7 Replies Latest reply on Aug 11, 2014 7:50 AM by signork

    APP SDK samples can't find GPU


      I have installed a Radeon R9 290 into a 64-bit Ubuntu 12.04 Linux machine and successfully installed amd-catalyst-13.11-beta-v9.4-linux-x86.x86_64 driver and AMD-APP-SDK-v2.9-lnx64.


      My X is working well and I can query the GPU with aticonfig:


      $ aticonfig --odgc


      Default Adapter - AMD Radeon R9 290 Series

                                  Core (MHz)    Memory (MHz)

                 Current Clocks :    300           1250



              Performance Level :    0

              Current Bus Speed :    2500

               Current Bus Lane :    1

                       GPU load :    0%


      I can build the samples fine, but when I run them I get:


      Platform 0 : Advanced Micro Devices, Inc.

      GPU not found. Falling back to CPU device

      Platform found : Advanced Micro Devices, Inc.

      Selected Platform Vendor : Advanced Micro Devices, Inc.

      Device 0 : Intel(R) Core(TM) i7-3770 CPU @ 3.40GHz Device ID is 0x2422ce0


      It keeps falling back to CPU. I cannot seem to get the samples to find the GPU. Here's the list of linked libraries from one of the samples:


      $ ldd BinarySearch

        linux-vdso.so.1 =>  (0x00007fffa62eb000)

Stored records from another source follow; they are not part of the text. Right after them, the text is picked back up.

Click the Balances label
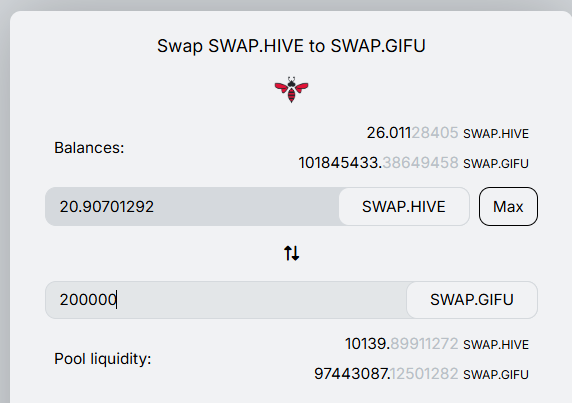The height and width of the screenshot is (403, 572). 89,148
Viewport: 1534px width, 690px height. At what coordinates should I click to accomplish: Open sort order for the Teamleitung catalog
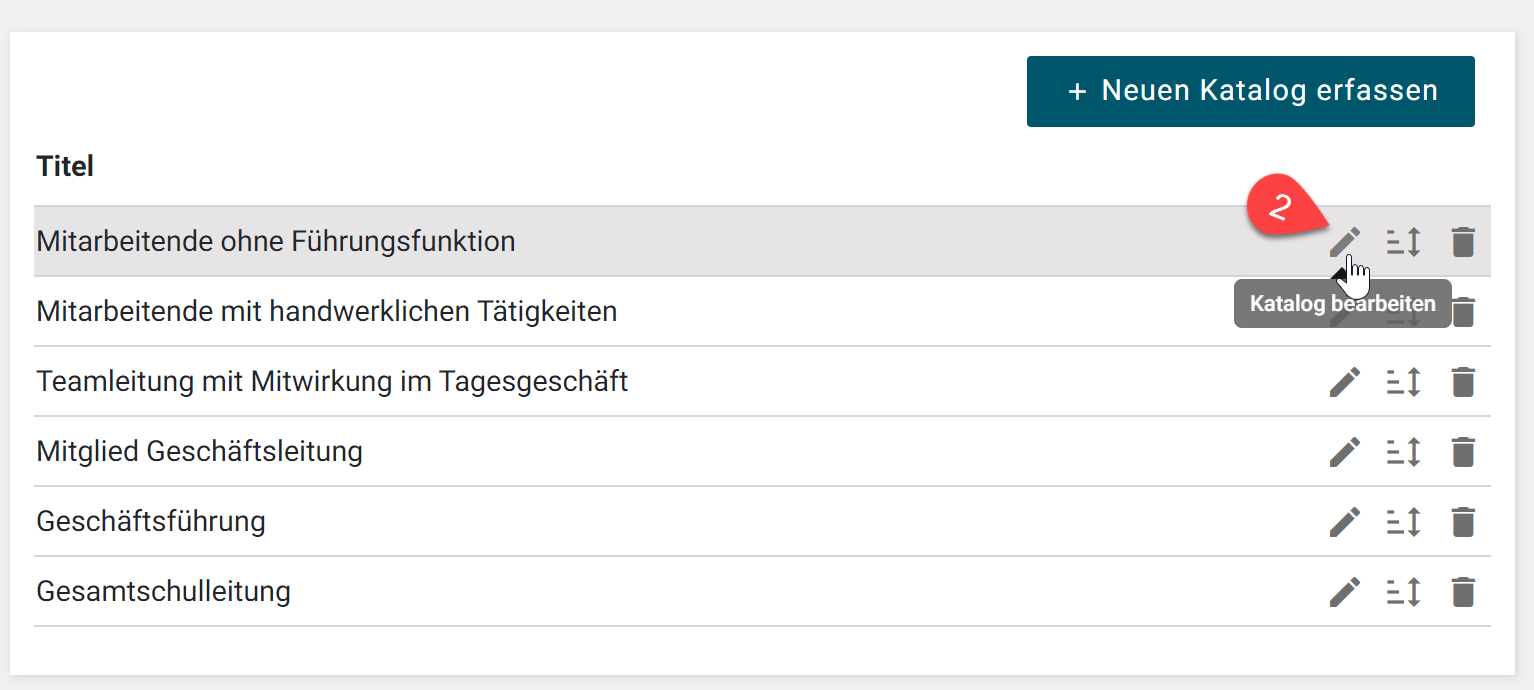(x=1403, y=381)
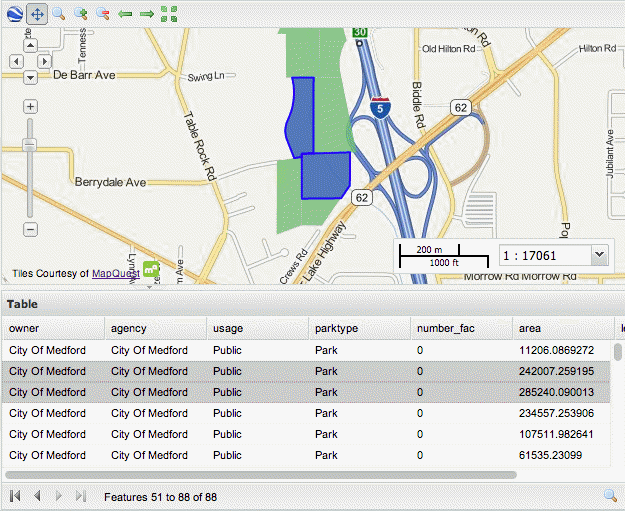Click the zoom in magnifier with plus

pos(81,14)
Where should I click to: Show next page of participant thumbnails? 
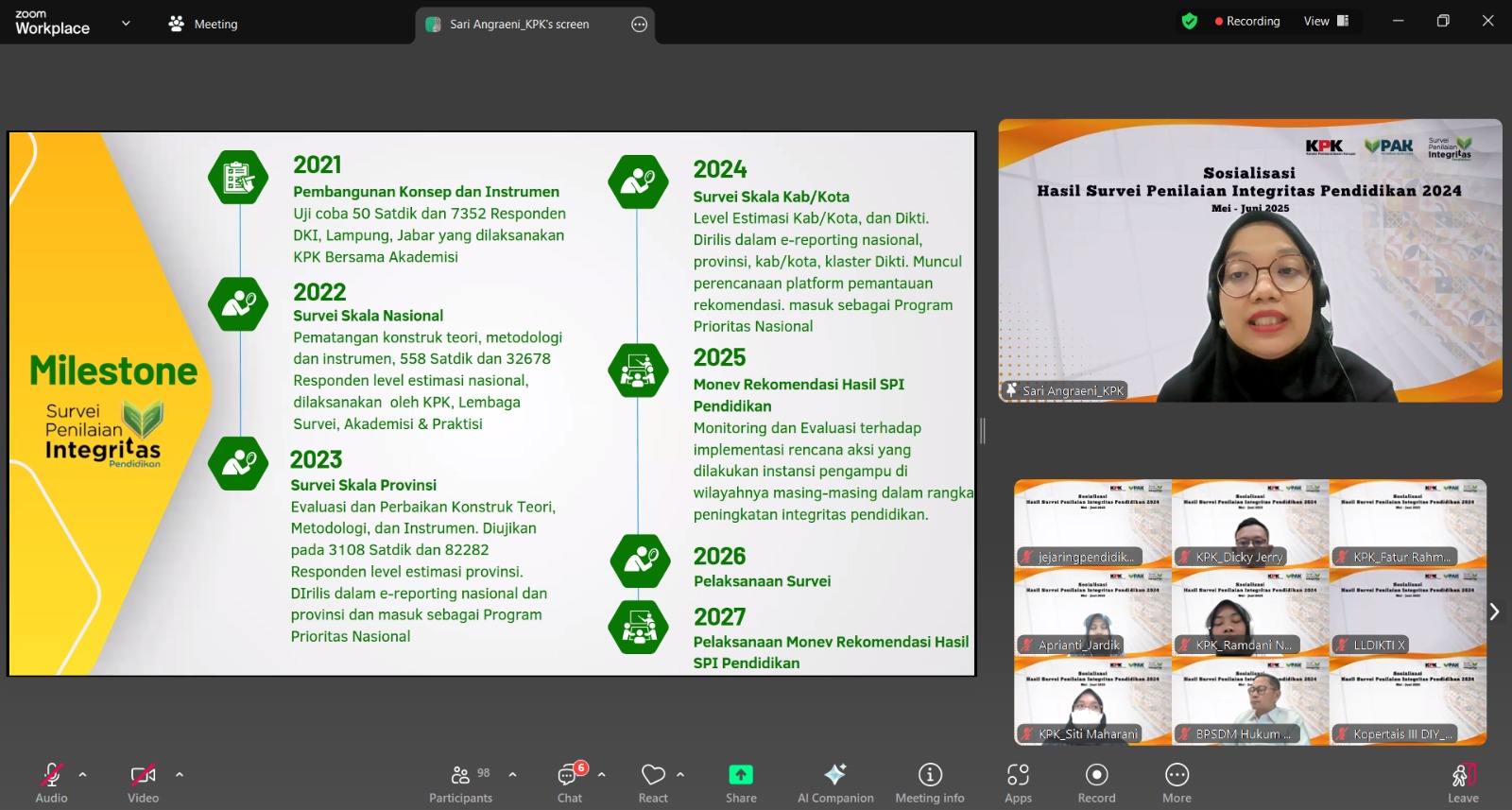(1494, 612)
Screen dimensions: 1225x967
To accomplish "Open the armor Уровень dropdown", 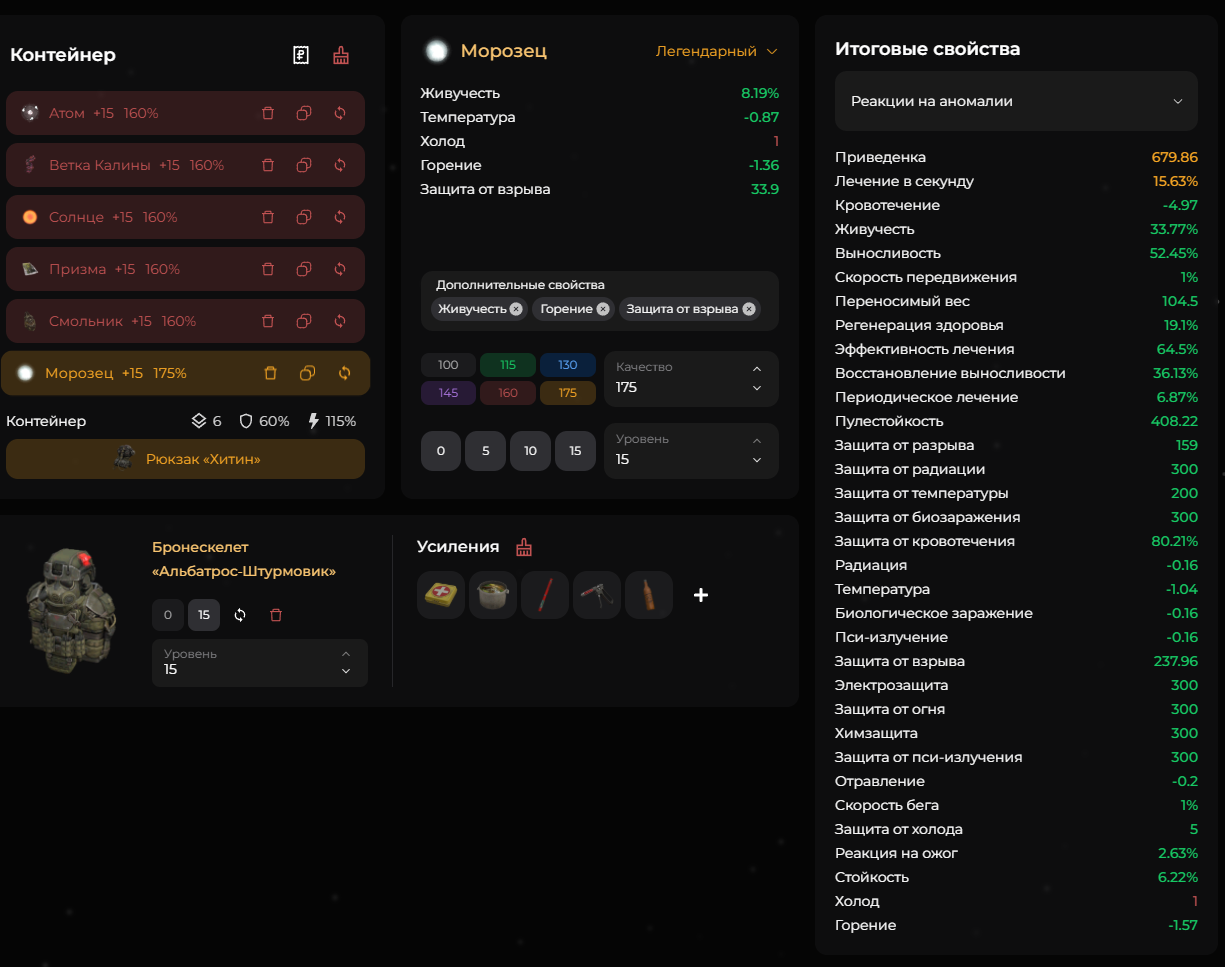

        libOpenCL.so.1 => /opt/AMDAPP/lib/x86_64/libOpenCL.so.1 (0x00007f09ed99c000)

        libstdc++.so.6 => /usr/lib/x86_64-linux-gnu/libstdc++.so.6 (0x00007f09ed67d000)

        libgcc_s.so.1 => /lib/x86_64-linux-gnu/libgcc_s.so.1 (0x00007f09ed466000)

        libc.so.6 => /lib/x86_64-linux-gnu/libc.so.6 (0x00007f09ed0a6000)

        libpthread.so.0 => /lib/x86_64-linux-gnu/libpthread.so.0 (0x00007f09ece89000)

        libdl.so.2 => /lib/x86_64-linux-gnu/libdl.so.2 (0x00007f09ecc84000)

        libm.so.6 => /lib/x86_64-linux-gnu/libm.so.6 (0x00007f09ec988000)

        /lib64/ld-linux-x86-64.so.2 (0x00007f09edba4000)


      Any ideas how to get the GPU recognised?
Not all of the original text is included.